Generators

At the center of property based testing lies the capacity to generate arbitrary values that will be used to verify if a given invariant holds.

A generator is a function from RandomContext to Generator[A]. The RandomContext provides a seeded random number generator for reproducible test runs.

Built-in generators

The simplest generators use ValueGenerator which wraps a () => A thunk:

def stringGen(rc: RandomContext): ValueGenerator[String] = ValueGenerator(
  name = "an alphanumeric String (20)",
  gen = () => rc.alphanumeric(20))

def integerGen(rc: RandomContext): ValueGenerator[Int] = ValueGenerator(
  name = "integer",
  gen = () => rc.nextInt(10000))

Generator types

There are three concrete generator types:

// Generate a value that depends on session state
def idGen(rc: RandomContext): SessionValueGenerator[String] = SessionValueGenerator(
  name = "an existing product ID",
  gen = session => session.getUnsafe("product-id"))
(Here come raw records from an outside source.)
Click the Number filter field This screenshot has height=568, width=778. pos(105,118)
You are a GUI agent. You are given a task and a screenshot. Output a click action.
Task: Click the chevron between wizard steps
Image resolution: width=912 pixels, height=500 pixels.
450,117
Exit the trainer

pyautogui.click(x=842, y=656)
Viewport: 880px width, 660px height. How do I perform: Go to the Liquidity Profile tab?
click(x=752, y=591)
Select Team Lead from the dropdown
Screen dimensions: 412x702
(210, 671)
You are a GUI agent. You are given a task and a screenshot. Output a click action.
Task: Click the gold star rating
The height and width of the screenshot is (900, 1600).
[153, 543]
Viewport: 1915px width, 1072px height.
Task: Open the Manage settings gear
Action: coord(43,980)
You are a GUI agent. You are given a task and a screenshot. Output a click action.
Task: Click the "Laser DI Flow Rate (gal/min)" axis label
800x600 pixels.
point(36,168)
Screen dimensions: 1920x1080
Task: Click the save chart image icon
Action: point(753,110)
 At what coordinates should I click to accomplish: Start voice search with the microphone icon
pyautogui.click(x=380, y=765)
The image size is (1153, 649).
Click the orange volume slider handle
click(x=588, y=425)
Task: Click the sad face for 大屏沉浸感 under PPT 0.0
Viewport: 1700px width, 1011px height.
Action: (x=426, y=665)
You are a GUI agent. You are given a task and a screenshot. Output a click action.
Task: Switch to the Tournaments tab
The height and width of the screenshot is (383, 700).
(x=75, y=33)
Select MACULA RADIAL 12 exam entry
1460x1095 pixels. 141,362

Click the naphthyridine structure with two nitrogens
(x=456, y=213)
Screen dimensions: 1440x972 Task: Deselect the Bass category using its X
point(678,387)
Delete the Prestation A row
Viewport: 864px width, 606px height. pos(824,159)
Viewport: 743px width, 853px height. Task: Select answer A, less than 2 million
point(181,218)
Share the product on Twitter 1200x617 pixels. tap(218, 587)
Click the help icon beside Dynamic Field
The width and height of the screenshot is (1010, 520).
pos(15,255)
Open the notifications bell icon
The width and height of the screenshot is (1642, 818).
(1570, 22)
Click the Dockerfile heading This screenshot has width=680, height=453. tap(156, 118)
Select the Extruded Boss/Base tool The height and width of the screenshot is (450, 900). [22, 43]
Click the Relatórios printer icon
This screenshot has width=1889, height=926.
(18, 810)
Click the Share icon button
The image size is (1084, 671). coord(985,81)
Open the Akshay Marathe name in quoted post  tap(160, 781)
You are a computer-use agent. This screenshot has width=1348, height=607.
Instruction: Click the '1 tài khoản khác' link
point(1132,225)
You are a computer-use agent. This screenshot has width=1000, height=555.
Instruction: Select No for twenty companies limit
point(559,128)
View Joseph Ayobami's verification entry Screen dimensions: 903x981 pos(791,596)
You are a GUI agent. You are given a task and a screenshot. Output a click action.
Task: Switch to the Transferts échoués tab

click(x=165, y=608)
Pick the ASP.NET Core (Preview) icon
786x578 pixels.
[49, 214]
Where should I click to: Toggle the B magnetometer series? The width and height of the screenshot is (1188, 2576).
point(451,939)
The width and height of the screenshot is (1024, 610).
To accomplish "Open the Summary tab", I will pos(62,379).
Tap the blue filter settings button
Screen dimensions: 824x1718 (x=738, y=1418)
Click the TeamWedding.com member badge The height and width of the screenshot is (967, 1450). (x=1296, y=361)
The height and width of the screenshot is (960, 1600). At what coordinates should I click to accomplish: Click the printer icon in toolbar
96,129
Using ScalaCheck generators

ScalaCheck's Gen[A] can be wrapped into a cornichon Generator[A]. The key is to propagate the seed from RandomContext into ScalaCheck's Gen.Parameters so that test runs are reproducible:

import org.scalacheck.Gen
import org.scalacheck.rng.Seed

// Helper to convert any ScalaCheck Gen into a cornichon Generator
def fromScalacheck[A](name: String, gen: Gen[A])(rc: RandomContext): Generator[A] =
  OptionalValueGenerator(
    name = name,
    gen = () => {
      val nextSeed = rc.nextLong()
      gen(Gen.Parameters.default.withInitialSeed(nextSeed), Seed(nextSeed))
    }
  )

Usage:

// Define once
val coinGen = fromScalacheck("a Coin", Gen.oneOf(Head, Tail)) _

// Use in for_all or check_model
check for_all("flip coins", 100, coinGen) { coin =>
  // coin is Head or Tail
  AssertStep("valid coin", _ => ...)
}

The helper uses OptionalValueGenerator because Gen.apply returns Option[A] — it can return None if the generator's filter conditions aren't met.